§ **Given task**
Return every one of the records below verbatim, each on its own line.

## START Records provided

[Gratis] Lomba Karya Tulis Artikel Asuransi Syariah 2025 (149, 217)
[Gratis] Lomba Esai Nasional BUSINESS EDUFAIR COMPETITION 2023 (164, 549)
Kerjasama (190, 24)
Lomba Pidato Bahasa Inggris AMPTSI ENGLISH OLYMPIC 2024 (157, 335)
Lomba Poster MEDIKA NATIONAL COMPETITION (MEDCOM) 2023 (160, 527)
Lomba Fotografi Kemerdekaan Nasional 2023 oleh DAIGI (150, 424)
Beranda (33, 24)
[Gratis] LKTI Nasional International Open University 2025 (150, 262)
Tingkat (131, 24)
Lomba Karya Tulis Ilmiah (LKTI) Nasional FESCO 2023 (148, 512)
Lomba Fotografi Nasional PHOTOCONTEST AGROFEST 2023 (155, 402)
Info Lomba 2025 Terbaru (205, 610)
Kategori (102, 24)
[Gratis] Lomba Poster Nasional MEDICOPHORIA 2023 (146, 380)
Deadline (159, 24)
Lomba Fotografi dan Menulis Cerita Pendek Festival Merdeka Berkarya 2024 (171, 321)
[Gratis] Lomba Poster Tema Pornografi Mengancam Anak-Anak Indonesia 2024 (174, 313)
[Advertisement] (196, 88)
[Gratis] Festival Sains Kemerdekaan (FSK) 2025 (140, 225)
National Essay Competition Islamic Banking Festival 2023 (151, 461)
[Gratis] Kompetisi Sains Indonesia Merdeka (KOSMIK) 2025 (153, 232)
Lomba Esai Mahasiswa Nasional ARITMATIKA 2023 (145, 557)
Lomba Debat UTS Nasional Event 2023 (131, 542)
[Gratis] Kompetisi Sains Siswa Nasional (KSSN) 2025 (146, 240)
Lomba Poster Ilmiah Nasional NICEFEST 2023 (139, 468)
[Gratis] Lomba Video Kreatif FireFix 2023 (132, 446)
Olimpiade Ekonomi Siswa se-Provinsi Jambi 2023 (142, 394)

## END Records provided

§ **The solution**
[Gratis] Lomba Karya Tulis Artikel Asuransi Syariah 2025 (149, 217)
[Gratis] Lomba Esai Nasional BUSINESS EDUFAIR COMPETITION 2023 (164, 549)
Kerjasama (190, 24)
Lomba Pidato Bahasa Inggris AMPTSI ENGLISH OLYMPIC 2024 (157, 335)
Lomba Poster MEDIKA NATIONAL COMPETITION (MEDCOM) 2023 (160, 527)
Lomba Fotografi Kemerdekaan Nasional 2023 oleh DAIGI (150, 424)
Beranda (33, 24)
[Gratis] LKTI Nasional International Open University 2025 (150, 262)
Tingkat (131, 24)
Lomba Karya Tulis Ilmiah (LKTI) Nasional FESCO 2023 (148, 512)
Lomba Fotografi Nasional PHOTOCONTEST AGROFEST 2023 (155, 402)
Info Lomba 2025 Terbaru (205, 610)
Kategori (102, 24)
[Gratis] Lomba Poster Nasional MEDICOPHORIA 2023 (146, 380)
Deadline (159, 24)
Lomba Fotografi dan Menulis Cerita Pendek Festival Merdeka Berkarya 2024 (171, 321)
[Gratis] Lomba Poster Tema Pornografi Mengancam Anak-Anak Indonesia 2024 (174, 313)
[Advertisement] (196, 88)
[Gratis] Festival Sains Kemerdekaan (FSK) 2025 (140, 225)
National Essay Competition Islamic Banking Festival 2023 (151, 461)
[Gratis] Kompetisi Sains Indonesia Merdeka (KOSMIK) 2025 (153, 232)
Lomba Esai Mahasiswa Nasional ARITMATIKA 2023 (145, 557)
Lomba Debat UTS Nasional Event 2023 (131, 542)
[Gratis] Kompetisi Sains Siswa Nasional (KSSN) 2025 (146, 240)
Lomba Poster Ilmiah Nasional NICEFEST 2023 (139, 468)
[Gratis] Lomba Video Kreatif FireFix 2023 (132, 446)
Olimpiade Ekonomi Siswa se-Provinsi Jambi 2023 (142, 394)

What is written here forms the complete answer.